Ancestralidade num dia normal
Chego agora de lá de fora, quase ensopada, mas não! Chove a chuva molha tolos e descanso agora de umas boas horas de trabalho na terra.
Mãos deliciosamente sujas de lama, óculos tão molhados que mal posso ver o que faço – sigo intuitivamente e derreto-me na limpeza do terreno e na melhor definição dos caminhos, cheios de ervas agora, e arranco a erva dos novos canteiros.
Depois de os encher de composto, a chuva incentivou as plantas. Tenho surpresas constantes, ora nas batatas doces que agora estão enormes (pelo menos a rama), ora nas couves que rebentam agora, mas que são uma atracção enorme para as lesmas, ora nos cogumelos silvestres.
Consegui colher um para sol e o David delicia-se agora ao jantar com ele bem cozinhado em ghee ao lume, aqui na cozinha.
Lembra-me que sinto falta de cozinhar ao fogo. Fogo mesmo, lá fora, no pote.
E lembra-me dos meus queridos avós, de todos e dos meus pais.
E de parar. De desacelarar.
É uma ligação grande às raízes.
E mais do que ligação, perceber, que eu sou essas raízes também.
Saudades.
Tenho saudades dos meus ancestrais.
Mas se eu sou ancestralidade também, as saudades são ilusórias de alguma forma.
Olho a avó Ilda e o avô Ramiro.
E abraço-os.
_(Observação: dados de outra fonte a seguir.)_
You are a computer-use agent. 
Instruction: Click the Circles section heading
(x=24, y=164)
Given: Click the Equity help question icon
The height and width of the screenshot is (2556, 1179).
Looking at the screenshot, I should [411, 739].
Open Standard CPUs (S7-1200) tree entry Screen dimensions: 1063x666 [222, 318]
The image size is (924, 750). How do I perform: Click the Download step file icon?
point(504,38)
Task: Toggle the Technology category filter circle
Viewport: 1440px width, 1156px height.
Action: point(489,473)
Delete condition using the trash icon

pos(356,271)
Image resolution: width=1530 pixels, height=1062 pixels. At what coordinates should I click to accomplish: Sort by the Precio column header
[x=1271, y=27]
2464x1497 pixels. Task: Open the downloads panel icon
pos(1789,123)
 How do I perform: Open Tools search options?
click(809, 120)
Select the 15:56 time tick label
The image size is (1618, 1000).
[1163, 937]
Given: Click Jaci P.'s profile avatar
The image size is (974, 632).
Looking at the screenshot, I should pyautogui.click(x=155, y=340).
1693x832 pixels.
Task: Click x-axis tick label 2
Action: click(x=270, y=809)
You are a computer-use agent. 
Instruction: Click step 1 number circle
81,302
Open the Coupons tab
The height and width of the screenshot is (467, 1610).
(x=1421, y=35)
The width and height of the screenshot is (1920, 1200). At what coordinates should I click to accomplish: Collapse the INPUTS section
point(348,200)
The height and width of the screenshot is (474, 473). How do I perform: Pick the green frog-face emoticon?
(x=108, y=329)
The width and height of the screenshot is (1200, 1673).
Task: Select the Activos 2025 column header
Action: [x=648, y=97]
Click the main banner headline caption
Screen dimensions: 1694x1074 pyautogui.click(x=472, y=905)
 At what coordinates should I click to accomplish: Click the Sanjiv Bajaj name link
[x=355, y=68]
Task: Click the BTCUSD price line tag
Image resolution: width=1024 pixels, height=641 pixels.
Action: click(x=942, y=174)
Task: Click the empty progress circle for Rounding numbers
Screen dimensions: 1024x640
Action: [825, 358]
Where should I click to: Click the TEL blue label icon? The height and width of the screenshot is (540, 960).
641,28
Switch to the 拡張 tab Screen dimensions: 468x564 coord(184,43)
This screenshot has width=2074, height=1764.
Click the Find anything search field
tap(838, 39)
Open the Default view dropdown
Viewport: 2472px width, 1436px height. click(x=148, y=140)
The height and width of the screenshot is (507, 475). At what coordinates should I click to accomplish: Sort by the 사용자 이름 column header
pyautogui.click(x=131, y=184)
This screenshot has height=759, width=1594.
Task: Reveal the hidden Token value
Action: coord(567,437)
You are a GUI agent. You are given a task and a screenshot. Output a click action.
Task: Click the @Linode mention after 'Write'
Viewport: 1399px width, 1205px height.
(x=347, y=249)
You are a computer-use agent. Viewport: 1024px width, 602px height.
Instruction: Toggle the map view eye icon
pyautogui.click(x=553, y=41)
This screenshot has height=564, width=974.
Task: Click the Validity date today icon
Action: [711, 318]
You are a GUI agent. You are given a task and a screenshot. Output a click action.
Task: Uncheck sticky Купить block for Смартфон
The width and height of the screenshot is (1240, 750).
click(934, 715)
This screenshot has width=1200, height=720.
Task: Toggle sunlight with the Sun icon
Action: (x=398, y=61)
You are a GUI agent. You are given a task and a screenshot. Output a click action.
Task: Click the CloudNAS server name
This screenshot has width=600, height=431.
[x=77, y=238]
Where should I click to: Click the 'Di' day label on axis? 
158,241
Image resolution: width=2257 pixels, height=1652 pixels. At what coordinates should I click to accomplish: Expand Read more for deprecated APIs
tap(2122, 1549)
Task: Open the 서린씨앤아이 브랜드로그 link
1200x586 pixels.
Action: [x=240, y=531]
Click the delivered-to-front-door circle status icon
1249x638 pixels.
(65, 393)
Num abraço forte e grande.
E ouço-os.
Toda a terra é ancestralidade, e os cogumelos que viste e as mãos no solo.
O trabalho na terra é ancestralidade.
Nada tem de vir de esforço.
Pode ser chamado de esforço de amor.
Colocar o coração em tudo.
Em tudo.
No campo ou na cidade.
Na terra ou na cozinha.
No trabalho e no lazer.
Em tudo.
E surgiu um Avé Maria.
Oração divina.
Do Sagrado Coração de Maria.
Da mulher, do feminino em todos, não só em mulher.